The Consumer Price Index (CPI-U) for “All Items” rose by about 23 percent over the course of the last decade.* That implies that—on average—a person whose salary was $50,000 in 2000 saw his real income rise (fall) if his nominal income was more (less) than $61,500 in 2009. By the same measure, an hourly worker earning $20 per hour in 2000 had to be earning more than $24.60 per hour in 2009 to have experienced an increase in his real wage.
Of course the CPI-U for “All Items” reflects the prices of a broad basket of products and services, many of which are not consumed by everyone, every year. Each worker as a consumer purchases a unique basket of goods and services over the course of a year, so technically, a personalized CPI comprising the prices of products and services actually consumed would provide a more accurate picture of changes to individual real incomes.
As the pictures below so clearly demonstrate, consumers who spend more of their incomes on products that are more likely to be imported get more buying power from the dollars they earn than do consumers who devote more of their budgets to products and services that are more difficult for foreigners to supply.
There is lots of competition from foreigner suppliers for the dollars we spend on televisions, photographic equipment, computer software, toys, clothing, furniture, automobiles, and furnishings, but virtually no such competition for our expenditures on movie tickets, auto repairs, dental services, trash collection, household electricity, medical services, and college tuition. And prices have responded accordingly.
Of course most individual consumption baskets include products from both of the charts above. The lesson here is that if we want to see prices kept in check, we should stop demonizing imports and stop throwing obstacles in their path. And we should do what we can to encourage more competition—both foreign and domestic—because more and taller blue bars, and fewer and shorter red bars, help raise real incomes.
* The CPI changes for “All Items” and all of the products listed in the subsequent charts were calculated from Bureau of Labor Statistics data by averaging the official CPI-U figures for the years 2000 and 2001, and comparing that result to the average CPI-U figures for the years 2008 and 2009. This was done to mitigate the effects of any anomalous price spikes or troughs in the first or last year of the decade.

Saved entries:

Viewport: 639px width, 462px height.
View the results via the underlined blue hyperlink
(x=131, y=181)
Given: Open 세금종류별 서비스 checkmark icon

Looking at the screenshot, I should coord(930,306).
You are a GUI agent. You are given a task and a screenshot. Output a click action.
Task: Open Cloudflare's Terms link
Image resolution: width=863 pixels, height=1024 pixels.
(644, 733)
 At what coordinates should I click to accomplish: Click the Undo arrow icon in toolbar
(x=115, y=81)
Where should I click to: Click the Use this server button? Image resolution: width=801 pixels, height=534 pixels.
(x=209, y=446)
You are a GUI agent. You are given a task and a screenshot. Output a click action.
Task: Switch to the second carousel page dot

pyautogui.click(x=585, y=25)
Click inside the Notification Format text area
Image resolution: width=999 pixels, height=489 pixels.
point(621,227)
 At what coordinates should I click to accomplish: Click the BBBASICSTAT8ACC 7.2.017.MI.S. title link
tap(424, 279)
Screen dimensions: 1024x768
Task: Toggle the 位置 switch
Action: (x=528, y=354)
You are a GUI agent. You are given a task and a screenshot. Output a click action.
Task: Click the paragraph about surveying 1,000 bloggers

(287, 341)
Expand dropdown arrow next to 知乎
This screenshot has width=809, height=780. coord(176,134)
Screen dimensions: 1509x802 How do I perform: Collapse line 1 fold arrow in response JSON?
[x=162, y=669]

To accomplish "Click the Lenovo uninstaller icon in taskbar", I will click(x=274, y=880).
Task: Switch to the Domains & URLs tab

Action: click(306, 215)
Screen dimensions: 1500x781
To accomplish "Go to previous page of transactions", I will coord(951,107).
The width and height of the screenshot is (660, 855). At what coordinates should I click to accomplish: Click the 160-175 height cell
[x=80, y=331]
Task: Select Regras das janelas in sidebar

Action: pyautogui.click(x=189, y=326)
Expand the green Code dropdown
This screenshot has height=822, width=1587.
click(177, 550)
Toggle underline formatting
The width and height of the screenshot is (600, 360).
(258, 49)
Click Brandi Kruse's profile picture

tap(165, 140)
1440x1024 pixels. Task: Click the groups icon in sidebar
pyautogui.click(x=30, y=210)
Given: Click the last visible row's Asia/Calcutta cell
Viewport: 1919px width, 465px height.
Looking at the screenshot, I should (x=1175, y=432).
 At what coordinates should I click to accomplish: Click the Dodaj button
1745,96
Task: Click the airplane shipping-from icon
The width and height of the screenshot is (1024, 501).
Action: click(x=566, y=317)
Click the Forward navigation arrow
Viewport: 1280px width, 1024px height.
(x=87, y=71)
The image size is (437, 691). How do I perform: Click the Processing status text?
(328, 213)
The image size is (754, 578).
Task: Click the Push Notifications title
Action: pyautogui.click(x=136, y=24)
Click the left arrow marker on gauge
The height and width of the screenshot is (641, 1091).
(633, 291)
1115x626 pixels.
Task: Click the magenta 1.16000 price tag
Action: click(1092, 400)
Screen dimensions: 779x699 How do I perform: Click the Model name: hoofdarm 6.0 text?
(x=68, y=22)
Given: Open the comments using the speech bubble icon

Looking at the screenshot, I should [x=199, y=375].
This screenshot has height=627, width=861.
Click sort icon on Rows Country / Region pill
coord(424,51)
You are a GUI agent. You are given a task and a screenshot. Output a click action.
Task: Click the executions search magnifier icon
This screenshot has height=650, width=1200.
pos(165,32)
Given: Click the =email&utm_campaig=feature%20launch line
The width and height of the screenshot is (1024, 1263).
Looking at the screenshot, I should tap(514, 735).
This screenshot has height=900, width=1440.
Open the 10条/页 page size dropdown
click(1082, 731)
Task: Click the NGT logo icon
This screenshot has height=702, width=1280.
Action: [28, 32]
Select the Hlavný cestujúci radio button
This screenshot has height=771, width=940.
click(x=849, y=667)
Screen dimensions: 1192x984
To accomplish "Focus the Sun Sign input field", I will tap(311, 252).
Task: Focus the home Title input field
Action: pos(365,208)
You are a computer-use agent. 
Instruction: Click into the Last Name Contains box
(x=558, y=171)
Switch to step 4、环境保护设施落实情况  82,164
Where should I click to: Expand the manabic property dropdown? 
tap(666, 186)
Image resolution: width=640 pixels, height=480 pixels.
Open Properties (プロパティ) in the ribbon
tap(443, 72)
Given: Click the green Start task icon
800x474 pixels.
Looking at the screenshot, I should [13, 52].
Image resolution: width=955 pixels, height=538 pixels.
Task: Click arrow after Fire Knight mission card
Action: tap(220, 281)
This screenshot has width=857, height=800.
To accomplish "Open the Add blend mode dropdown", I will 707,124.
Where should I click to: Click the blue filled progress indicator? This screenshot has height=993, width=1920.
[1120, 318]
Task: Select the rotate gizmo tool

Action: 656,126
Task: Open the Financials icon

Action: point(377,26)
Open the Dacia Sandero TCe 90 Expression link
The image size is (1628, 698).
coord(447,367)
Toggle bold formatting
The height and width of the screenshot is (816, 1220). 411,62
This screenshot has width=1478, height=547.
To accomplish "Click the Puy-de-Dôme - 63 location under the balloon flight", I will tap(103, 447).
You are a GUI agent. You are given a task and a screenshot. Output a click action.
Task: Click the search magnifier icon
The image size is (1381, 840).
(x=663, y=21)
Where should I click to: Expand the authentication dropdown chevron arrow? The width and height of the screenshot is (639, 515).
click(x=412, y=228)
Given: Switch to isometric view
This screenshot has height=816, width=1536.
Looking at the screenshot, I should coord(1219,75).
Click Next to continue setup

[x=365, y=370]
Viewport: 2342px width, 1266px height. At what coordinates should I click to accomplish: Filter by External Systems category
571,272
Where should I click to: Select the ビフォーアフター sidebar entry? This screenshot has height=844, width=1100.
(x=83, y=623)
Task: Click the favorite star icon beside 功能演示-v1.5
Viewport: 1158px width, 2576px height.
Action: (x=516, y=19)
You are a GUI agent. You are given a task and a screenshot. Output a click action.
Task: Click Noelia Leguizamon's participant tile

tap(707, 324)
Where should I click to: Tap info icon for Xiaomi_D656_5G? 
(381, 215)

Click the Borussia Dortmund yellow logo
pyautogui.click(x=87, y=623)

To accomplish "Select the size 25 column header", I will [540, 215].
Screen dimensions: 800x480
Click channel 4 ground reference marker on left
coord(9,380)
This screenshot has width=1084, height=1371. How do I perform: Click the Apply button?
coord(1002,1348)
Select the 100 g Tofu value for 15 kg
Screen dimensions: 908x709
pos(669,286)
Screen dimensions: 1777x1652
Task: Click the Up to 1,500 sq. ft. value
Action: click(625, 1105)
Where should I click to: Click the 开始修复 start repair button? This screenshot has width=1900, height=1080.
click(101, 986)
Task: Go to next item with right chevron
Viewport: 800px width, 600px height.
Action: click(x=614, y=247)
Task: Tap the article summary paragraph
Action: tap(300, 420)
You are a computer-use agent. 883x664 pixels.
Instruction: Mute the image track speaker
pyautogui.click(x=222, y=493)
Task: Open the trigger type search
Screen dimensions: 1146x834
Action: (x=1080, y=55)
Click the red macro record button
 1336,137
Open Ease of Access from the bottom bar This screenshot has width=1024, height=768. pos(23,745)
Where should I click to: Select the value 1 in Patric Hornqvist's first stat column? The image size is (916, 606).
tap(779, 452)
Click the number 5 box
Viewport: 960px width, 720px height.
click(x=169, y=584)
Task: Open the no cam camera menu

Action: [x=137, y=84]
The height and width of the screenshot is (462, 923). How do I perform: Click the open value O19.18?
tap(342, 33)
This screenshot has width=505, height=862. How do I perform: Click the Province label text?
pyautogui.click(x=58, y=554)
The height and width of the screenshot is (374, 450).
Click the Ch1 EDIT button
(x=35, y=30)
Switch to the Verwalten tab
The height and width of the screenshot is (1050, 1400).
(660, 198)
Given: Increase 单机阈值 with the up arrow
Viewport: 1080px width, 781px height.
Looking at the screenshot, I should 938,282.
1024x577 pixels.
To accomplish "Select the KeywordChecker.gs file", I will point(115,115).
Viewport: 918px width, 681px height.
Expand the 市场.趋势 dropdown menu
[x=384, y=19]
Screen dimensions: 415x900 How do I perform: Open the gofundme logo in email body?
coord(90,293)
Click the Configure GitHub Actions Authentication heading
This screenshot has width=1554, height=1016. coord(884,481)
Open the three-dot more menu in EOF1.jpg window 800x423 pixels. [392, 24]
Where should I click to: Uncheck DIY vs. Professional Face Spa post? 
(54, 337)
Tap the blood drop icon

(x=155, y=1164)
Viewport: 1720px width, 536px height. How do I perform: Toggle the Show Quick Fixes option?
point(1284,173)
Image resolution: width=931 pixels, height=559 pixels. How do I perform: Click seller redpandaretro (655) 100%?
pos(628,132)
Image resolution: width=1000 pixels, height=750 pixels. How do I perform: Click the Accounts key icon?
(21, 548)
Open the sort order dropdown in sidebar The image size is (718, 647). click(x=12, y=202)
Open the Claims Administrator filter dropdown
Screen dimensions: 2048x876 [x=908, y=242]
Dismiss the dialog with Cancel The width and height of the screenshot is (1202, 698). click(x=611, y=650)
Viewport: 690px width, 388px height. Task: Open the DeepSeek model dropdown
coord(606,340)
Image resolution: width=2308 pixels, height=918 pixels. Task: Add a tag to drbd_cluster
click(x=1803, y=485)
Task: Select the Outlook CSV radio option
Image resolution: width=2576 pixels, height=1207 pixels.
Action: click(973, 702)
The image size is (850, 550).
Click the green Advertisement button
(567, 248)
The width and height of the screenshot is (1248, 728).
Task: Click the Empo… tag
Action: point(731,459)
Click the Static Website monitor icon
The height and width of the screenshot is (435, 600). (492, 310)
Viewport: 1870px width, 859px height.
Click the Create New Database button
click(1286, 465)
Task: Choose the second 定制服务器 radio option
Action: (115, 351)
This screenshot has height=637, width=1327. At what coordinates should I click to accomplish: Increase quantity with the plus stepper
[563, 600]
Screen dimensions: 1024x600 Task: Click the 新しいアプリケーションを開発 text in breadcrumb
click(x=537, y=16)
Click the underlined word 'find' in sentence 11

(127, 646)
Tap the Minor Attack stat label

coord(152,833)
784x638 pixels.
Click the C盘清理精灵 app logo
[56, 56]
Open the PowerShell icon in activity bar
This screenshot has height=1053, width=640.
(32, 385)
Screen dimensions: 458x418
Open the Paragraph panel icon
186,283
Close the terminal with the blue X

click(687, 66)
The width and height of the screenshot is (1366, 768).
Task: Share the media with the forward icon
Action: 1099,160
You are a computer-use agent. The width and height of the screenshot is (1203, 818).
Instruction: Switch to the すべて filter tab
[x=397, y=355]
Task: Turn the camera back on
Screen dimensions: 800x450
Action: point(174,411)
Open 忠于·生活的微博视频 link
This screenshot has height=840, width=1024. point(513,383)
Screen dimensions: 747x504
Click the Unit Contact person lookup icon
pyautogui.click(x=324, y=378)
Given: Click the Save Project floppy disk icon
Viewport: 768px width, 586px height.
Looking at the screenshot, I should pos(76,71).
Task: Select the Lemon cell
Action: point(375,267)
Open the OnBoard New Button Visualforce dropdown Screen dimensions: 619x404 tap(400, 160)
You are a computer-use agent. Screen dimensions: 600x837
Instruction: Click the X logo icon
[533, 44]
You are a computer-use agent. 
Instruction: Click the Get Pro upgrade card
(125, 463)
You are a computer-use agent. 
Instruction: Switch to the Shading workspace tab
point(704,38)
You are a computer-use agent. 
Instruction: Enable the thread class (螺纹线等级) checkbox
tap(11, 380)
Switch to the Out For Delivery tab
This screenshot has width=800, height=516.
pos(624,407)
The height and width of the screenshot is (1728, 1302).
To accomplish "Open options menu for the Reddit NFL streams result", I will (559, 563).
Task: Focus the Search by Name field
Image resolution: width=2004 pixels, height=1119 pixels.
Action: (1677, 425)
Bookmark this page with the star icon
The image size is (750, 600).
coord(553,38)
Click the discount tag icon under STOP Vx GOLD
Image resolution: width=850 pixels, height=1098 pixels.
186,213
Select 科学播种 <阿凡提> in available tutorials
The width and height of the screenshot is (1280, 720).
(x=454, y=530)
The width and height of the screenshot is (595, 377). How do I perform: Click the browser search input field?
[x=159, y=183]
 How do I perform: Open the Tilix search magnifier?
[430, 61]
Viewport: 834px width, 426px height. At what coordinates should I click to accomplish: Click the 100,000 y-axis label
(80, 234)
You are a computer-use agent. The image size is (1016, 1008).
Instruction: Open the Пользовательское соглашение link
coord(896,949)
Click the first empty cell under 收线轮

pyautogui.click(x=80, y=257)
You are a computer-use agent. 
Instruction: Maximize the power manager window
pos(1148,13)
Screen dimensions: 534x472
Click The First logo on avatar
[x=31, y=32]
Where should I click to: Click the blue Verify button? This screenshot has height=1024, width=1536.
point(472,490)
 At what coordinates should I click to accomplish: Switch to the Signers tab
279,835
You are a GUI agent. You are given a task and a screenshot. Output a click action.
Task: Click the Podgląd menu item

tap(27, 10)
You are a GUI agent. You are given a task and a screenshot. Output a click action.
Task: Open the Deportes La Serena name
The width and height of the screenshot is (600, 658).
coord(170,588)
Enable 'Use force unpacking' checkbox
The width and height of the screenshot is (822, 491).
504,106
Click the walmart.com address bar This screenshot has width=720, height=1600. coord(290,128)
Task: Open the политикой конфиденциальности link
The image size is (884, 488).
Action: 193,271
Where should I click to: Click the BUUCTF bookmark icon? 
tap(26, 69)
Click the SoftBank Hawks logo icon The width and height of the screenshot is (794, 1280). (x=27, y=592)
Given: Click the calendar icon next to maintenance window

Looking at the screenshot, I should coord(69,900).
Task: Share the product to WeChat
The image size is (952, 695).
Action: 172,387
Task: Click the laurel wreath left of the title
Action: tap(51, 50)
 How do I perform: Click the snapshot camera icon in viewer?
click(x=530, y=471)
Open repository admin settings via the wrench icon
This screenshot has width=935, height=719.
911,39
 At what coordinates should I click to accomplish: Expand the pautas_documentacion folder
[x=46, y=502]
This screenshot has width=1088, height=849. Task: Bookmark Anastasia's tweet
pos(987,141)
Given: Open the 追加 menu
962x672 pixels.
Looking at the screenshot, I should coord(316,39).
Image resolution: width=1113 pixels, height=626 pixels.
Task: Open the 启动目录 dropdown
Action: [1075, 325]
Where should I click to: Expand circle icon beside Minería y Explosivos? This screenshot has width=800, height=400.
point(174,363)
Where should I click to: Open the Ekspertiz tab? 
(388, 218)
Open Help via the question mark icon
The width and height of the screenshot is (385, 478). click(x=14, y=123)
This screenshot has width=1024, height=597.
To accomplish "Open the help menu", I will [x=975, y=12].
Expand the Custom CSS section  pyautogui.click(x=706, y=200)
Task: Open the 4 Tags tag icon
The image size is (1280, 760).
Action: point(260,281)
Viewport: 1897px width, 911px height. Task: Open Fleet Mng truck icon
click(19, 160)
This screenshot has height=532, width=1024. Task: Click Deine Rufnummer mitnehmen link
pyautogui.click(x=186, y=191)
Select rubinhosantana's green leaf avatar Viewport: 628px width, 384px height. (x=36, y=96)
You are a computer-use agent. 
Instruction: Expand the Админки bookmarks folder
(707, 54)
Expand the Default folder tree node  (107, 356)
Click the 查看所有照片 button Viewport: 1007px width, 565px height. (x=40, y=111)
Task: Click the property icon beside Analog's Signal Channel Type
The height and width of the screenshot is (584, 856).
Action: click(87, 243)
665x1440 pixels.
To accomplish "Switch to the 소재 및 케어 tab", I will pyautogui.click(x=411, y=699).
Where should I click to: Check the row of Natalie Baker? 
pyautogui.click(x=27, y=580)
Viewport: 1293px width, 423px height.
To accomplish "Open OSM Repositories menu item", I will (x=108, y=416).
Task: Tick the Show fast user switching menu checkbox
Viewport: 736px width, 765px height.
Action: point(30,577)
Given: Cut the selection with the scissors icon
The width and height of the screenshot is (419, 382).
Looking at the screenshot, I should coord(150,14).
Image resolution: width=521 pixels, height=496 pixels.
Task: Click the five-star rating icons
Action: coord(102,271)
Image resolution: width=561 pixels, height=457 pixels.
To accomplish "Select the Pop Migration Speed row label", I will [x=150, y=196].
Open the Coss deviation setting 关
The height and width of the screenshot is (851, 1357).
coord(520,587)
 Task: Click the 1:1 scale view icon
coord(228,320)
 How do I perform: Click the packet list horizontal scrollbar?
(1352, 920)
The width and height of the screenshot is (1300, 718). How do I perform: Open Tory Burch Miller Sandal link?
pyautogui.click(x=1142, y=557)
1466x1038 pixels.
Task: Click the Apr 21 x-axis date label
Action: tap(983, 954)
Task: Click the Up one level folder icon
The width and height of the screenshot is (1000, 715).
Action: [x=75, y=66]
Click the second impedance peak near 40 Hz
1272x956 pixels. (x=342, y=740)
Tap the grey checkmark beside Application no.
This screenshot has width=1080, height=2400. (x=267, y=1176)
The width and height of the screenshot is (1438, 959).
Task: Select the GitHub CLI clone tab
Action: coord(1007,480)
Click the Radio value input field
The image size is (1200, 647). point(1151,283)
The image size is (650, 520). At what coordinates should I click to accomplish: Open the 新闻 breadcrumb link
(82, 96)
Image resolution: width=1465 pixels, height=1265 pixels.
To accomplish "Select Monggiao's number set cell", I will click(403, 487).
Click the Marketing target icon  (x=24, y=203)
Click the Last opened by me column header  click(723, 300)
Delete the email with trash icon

WHAT THIS EXERCISE ASKS:
[1] Could you copy the CPI passage word for word, starting with "Of course the" and going on through "individual real incomes."?
[2] Can you condense the paragraph of the CPI passage that begins "There is lots of competition" into a shorter version that keeps its main facts?

RESULTS OF THE EXERCISE:
[1]
Of course the CPI-U for “All Items” reflects the prices of a broad basket of products and services, many of which are not consumed by everyone, every year. Each worker as a consumer purchases a unique basket of goods and services over the course of a year, so technically, a personalized CPI comprising the prices of products and services actually consumed would provide a more accurate picture of changes to individual real incomes.

[2] Foreign suppliers compete heavily for spending on televisions, photographic equipment, computer software, toys, clothing, furniture, automobiles, and furnishings. They offer virtually no competition for spending on movie tickets, auto repairs, dental services, trash collection, household electricity, medical services, and college tuition. Prices have responded accordingly.